### Arbeitsanweisungen
1) Als was bezeichnet Prof. Dr. Hirsch im Lesetext über Humor den Humor?
2) Setze bitte den Lesetext über Humor nach seinem letzten Satz fort.

### Lesetext
■ ■ ■
Prof. Dr. Hirsch: Vom Prinzip her kann man sagen, dass jeder Mensch einen gewissen Sinn für Humor hat. Der eine mehr, der andere weniger. Manchmal erscheint es fast so, als wäre der Humor bei einigen Menschen genetisch bedingt. Sehr oft liegt der Humor aber einfach im Ablauf des Lebens selbst – und hier vor allem in der Kindheit – begründet. Prägend ist, wie und was ich in der Kindheit von meinen Vorbildern (Eltern, Großeltern) vorgelebt bekomme und dadurch lernen kann: Zum Beispiel den Umgang mit teils auch schwierigen Situationen, und wie ich solche Situationen auf heitere, fröhliche Weise lösen kann und mit Humor zu einem guten Ergebnis komme.
Würden Sie Humor als essenziellen Bestandteil des Lebens bezeichnen?
Prof. Dr. Hirsch: Ich würde sagen, Humor ist ein essenzielles Lebensmittel! Es gibt Lebensmittel, die der eine mag, der andere weniger mag. So verhält es sich tendenziell auch mit dem Humor. Aber ohne diese Essenz ist ein Essen eben fahl.
Warum ist Humor wichtig?
■ ■ ■
### Ausgewählte Einträge
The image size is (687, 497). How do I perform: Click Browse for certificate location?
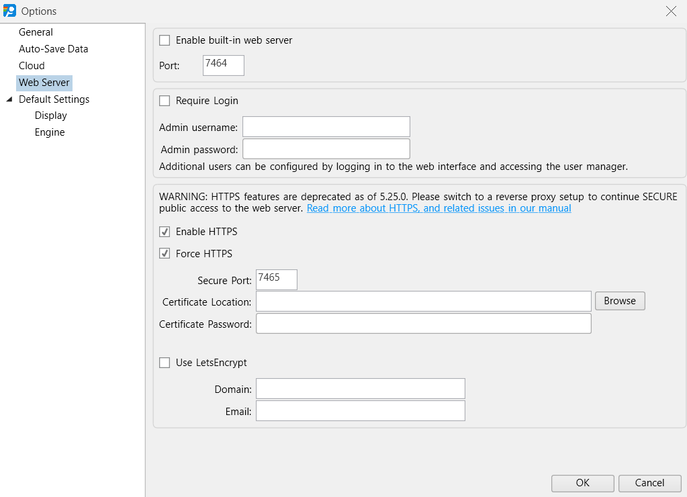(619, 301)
■ ■ ■
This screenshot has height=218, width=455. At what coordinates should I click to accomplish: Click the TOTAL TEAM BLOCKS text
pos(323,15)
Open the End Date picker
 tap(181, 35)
■ ■ ■
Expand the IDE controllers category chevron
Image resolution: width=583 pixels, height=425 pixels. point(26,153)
■ ■ ■
### Antworten je Aufgabe
1) Als ein essenzielles Lebensmittel.

2)
Prof. Dr. Hirsch: Da gibt es zwei Seiten: Humor kann man zum einen generell zu einer positiven Lebenseinstellung, zur wirklichen Verbesserung des Lebens und der Weisheit führen, aber zum anderen dient Humor auch zum Überleben, nämlich zur Bewältigung von kritischen Situationen. Gerade in besonders kritischen Situationen ist Humor sehr sinnvoll. Als typisches Beispiel sei hier der Wiener Neurologe und Psychiater Viktor Emil Frankl genannt, der während des 2. Weltkriegs knapp drei Jahre im KZ verbrachte, dabei seine Familie verlor und doch später sagte, dass er und seine Mitinsassen durch das tägliche Erzählen von Witzen die brutalen Grausamkeiten im KZ besser ertragen konnten, ohne von den Grausamkeiten überrannt zu werden. In jeder Situation – und sei sie auch noch so schlimm – gibt es irgendetwas Komisches, und genau auf diesen komischen Aspekt muss man sich konzentrieren, dann ist der Rest lebbar und man kann überleben, ohne unterzugehen.
Kann man Humor lernen?
Prof. Dr. Hirsch: Ja, Humor kann man lernen. Es gibt dazu einige Trainingskonzepte und noch andere Möglichkeiten. Und seien es einfach bestimmte Fernsehsendungen, Sketche von Loriot oder die Geschichten von Wilhelm Busch. Wichtig ist nur, dass ich selbst herausfinde, was mich persönlich fröhlich macht und erheitert. Das ist ganz individuell und abhängig von der jeweiligen Altersgruppe, von den Lebensumständen und der eigenen, inneren Entwicklung.
Welche Rolle spielt Humor zwischenmenschlich, sei es in einer partnerschaftlichen, familiären oder geschäftlichen Beziehung oder auch über unterschiedliche Altersstufen und Generationen hinweg?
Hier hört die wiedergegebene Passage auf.